Pour cet acteur politique, une telle évolution institutionnelle constitue un recul significatif en matière de démocratie. Il estime que la légitimité démocratique, fondée sur le suffrage universel, serait mise à mal par une nomination unilatérale à un poste aussi stratégique. « Dans les démocraties présidentielles modernes, le vice-président est élu conjointement avec le président », rappelle-t-il, soulignant l’importance du lien direct entre le peuple et les détenteurs du pouvoir exécutif.
L’ancien candidat rappelle également que la fonction de vice-président existait sous la période fédérale, avant d’être supprimée en 1972 avec l’instauration de l’État unitaire. Selon lui, toute réintroduction de ce poste devrait impérativement viser un renforcement démocratique, et non répondre à des intérêts politiques circonstanciels.

Au-delà de la question du vice-président, c’est le mécanisme de succession présidentielle qui, selon lui, est fragilisé.

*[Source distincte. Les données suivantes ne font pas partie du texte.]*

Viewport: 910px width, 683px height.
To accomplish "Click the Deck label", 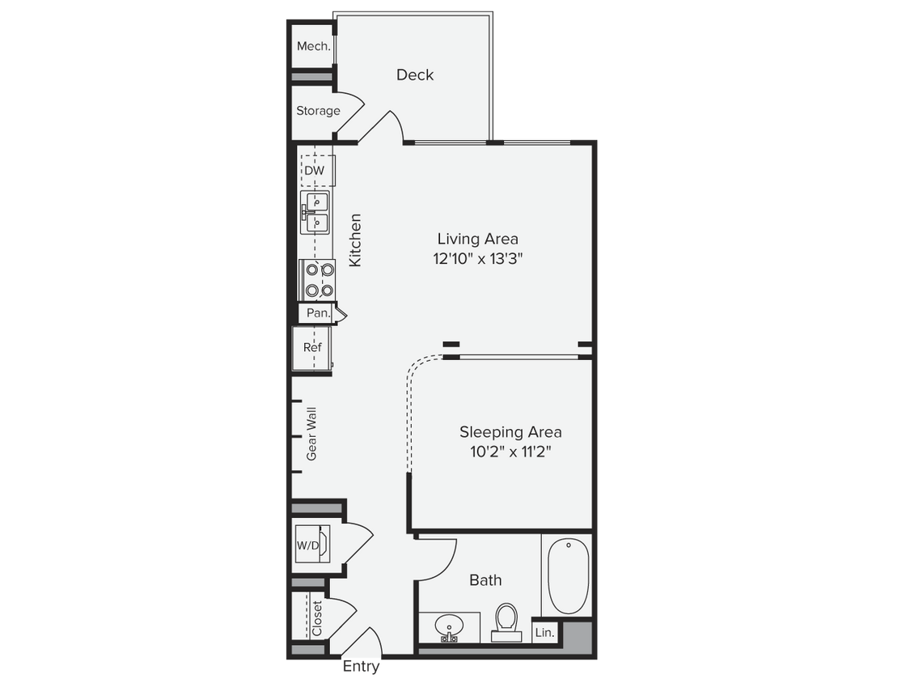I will [415, 74].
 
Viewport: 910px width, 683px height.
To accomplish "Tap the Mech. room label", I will [313, 47].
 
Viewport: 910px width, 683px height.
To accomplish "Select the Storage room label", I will [318, 111].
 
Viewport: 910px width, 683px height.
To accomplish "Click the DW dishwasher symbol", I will [314, 171].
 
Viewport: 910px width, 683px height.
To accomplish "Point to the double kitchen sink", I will [315, 211].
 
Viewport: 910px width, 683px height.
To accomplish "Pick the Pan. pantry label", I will [316, 312].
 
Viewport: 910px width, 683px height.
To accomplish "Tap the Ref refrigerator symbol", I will [312, 347].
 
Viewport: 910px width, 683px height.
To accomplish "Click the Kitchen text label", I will [354, 240].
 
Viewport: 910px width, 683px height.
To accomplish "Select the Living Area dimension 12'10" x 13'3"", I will [477, 260].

Il met en garde contre le risque d’une continuité politique « artificielle », qui pourrait s’imposer au détriment de la volonté populaire. Une telle configuration ouvrirait la voie à une concentration du pouvoir incompatible avec les principes d’une République équilibrée.

L’homme politique appelle ainsi à un dialogue national inclusif, transparent et responsable autour de toute réforme constitutionnelle. Il regrette que les conditions actuelles ne permettent pas un débat serein et participatif sur des questions aussi fondamentales. « La Constitution ne doit pas devenir un instrument d’opportunité politique », insiste-t-il, plaidant pour une approche fondée sur l’intérêt général et la confiance publique.

Dans un propos plus large, il dresse un constat sévère de la classe politique camerounaise, y compris de l’opposition, qu’il juge en proie à de profondes insuffisances. Il dénonce des logiques de suivisme, d’appartenance identitaire et un manque de propositions concrètes, appelant à une refondation des pratiques politiques.

Face à ce qu’il qualifie de « dérive inquiétante », il invite les acteurs politiques à privilégier la confrontation démocratique des idées plutôt que des arrangements institutionnels. Pour lui, la consolidation de la démocratie camerounaise passe par le renforcement de la transparence, de l’équilibre des pouvoirs et de la participation citoyenne.

Concluant sur une note d’alerte, il estime que le Cameroun mérite une gouvernance fondée sur la compétence, la responsabilité et, surtout, la légitimité populaire.